Bu kadar ihatalı, câmi, mânidar bir hayat-ı nâmütenahînin feyyaz nurlarıyla kâinatlar ışıklanırken, zulümatlar dağılırken, asırlar yıkanırken, gözleri felsefe bataklığının çamurlarıyla kapalı, kalbleri mühürlü, beşer çehreli mütemerridlerin, كَاْلاَنْعَامِ بَلْ هُمْ اَضَلُّ [1] sırrının mazharı o zavallı dâllîn güruhunun hakaik-i Kur'âniyeye karşı kör, sağır, gâfil olarak Hâlık-ı Kâinata isyanları, hiç şüphesiz, kâinatı emsalsiz bir gadapla gadaplandırıyor; تَكَادُ تَمَيَّزُ مِنَ الْغَيْظِ [2] sırrıyla Cehennemi çileden çıkarıyor; mevcudata, lisân-ı hâliyle: "Yaşasın azâb-ı Cehennem!" dedirtiyor.

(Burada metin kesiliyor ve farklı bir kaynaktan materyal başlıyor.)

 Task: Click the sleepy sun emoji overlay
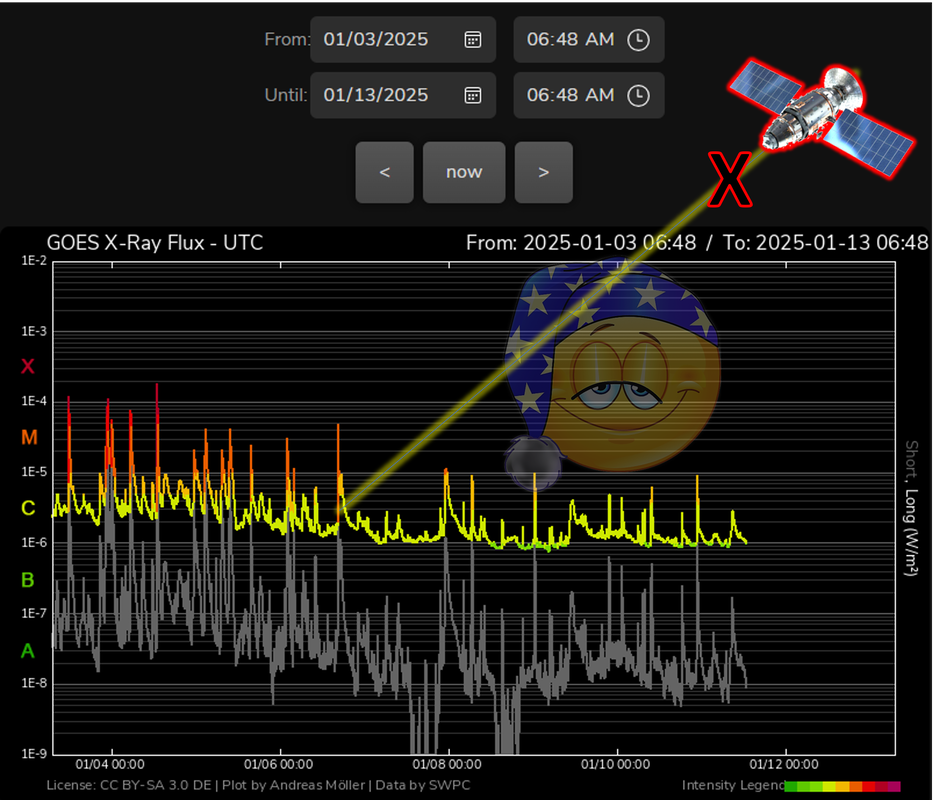coord(612,374)
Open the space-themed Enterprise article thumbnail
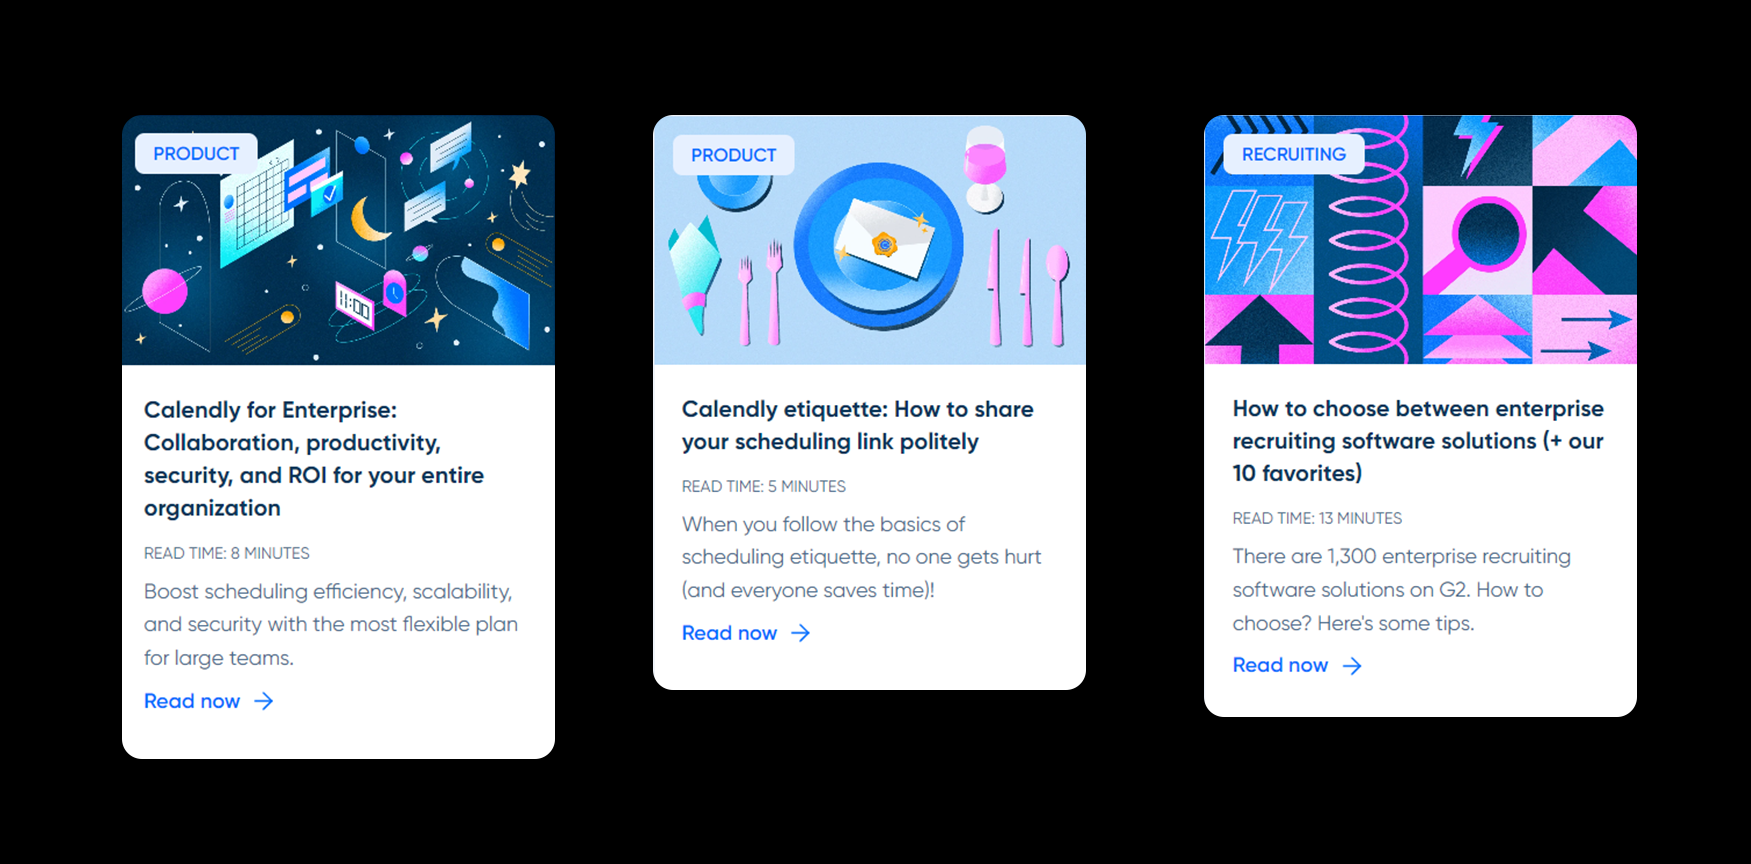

Risale-i Nur bütün mizanlarıyla ve riyâzî kat'iyyetiyle, her türlü hakaiki tam ispat etmesiyle; maddî ilim ve firavunane düşüncelerin neticesi ruhları zifiri karanlıkta olan bu zümrelerin mes'uliyetleri, geçen asırlardaki mütemerrid küfre nisbetle daha katmerli bir sûrette eşed bir azaba inkılâp edeceği sarahatle tezahür ediyor. Zira bu dehşetli asrın zındıkları, itiraz veya inkâr ettikleri hakâikin riyâzî kat'iyyetini, iki kerre iki dört eder derecesinde bir kat'iyyetle, Risale-i Nur'da bizzat müşahede ettiklerinden ve onlar daha dünyada iken teslime mecbur olduklarından, sırf bir küfr-ü inadî ile küfrü iltizam etmelerinden, iblise tâbî bu bedbaht iblis hizmetçilerinin azabını, küfürleri gibi, eşedd-i azaba lâyık kılmaktadır.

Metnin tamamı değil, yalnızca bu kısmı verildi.